In an interview with Automotive News, Ghosn reflected back on his early bet on electric vehicles:
“For me it was obvious,” he says of his idea, voiced in 2008, to mass-produce electrics. “And I said, the first one who was going to move in this direction was going to benefit a lot, not only in terms of brand, but in terms of the advantage of mass-marketing the electric car.”
“People said, ‘Yeah, but you could be wrong.’ But I knew that the constraints on emissions were becoming heavier,” he says. “There was no way … we could solve all these limitations technically through gasoline engines and diesel engines or even hybrids. We needed to move to something more radical, like electric cars.”
Ghosn highlighted the fact that EVs are becoming ubiquitous in the industry:
“Now they come,” Ghosn quips of the growing industry trend. “Everybody’s coming. The reality appears more clearly to a lot of people today.”

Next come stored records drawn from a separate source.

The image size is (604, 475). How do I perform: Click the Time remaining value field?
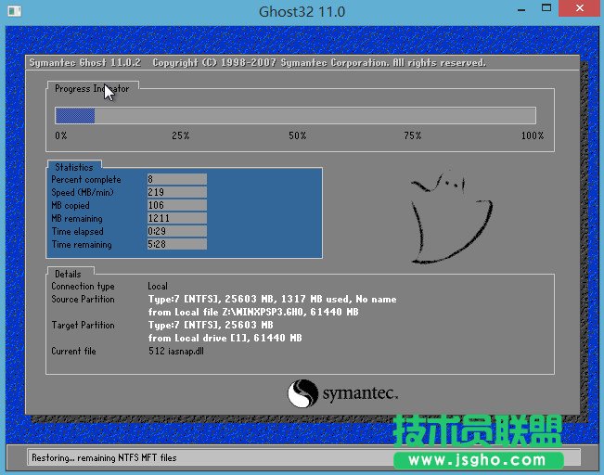tap(176, 245)
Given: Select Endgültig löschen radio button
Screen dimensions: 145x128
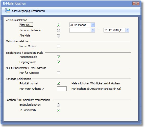Looking at the screenshot, I should click(58, 105).
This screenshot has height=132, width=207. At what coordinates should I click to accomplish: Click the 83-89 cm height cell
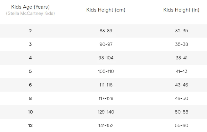click(106, 31)
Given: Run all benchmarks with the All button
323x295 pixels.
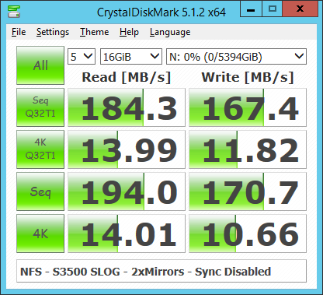Looking at the screenshot, I should 40,65.
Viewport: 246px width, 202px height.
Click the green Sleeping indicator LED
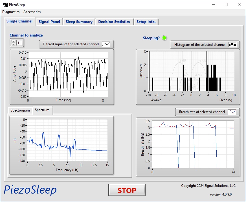click(x=164, y=38)

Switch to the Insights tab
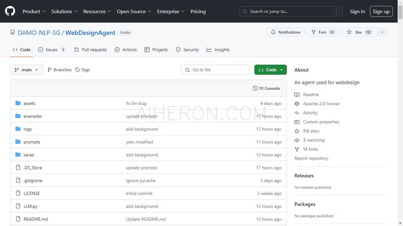point(218,50)
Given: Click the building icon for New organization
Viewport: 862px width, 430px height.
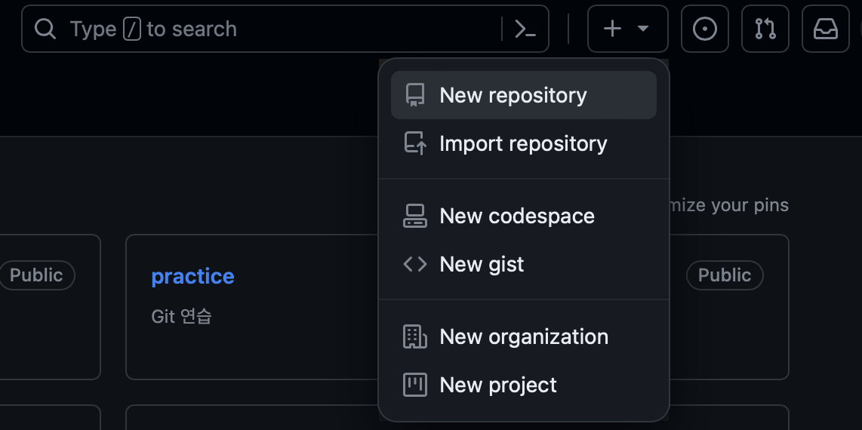Looking at the screenshot, I should (x=415, y=336).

The chairman now says that those vehicles will not be compliance cars, but profitable high volume vehicles:
“These 12 are not, ‘This is our first venture,'” he adds. “No, no. These are cars coming to take an important position, and they will be profitable, with cost targets that are based on reputation and best of technology.”
They plan on leveraging their experience and data from the Leaf and Zoe to deliver these new electric cars:
“The knowledge we have today with the Leaf or the Zoe is extremely precious,” Ghosn says, “because we know how people use electric cars, what they need and what are the problems. This will allow us to prepare a much better generation of electric cars coming in the next six years.”
This will benefit all of the alliance’s brands (Nissan, Renault, and Mitsubishi):
“Now we’re saying: One platform. One set of batteries. One set of motors,” says Ghosn, who handed over his CEO title at Nissan this year but remains chairman of the automaker. “We’re going to go together because our objectives are mass marketing and profitability.”
Overall, I think no one can argue that Nissan and Renault haven’t been a positive force for electric vehicles in the industry.
But with this said, I think they are going to have to prove themselves again.
It’s true that they were quick to market with the Leaf and Zoe, but they let the Leaf become outdated. The next generation unveiled in September was a long-overdue refresh and Nissan simply didn’t come up with a new electric car during the entire Leaf program, aside from the limited electric version of the NV200.
Last month, they unveiled an all-electric and autonomous crossover concept, which was disappointing for a lot of people who were expecting an actual production crossover based on the next-gen Leaf platform.
Nissan seems to have fallen into the same routine of unveiling concept EVs as the rest of the industry.
That’s why it’s reassuring to hear that those 12 new electric car models are going to be full profitable programs, which means mass production.
Now it’s time to put up. We want to see these cars and timelines to production.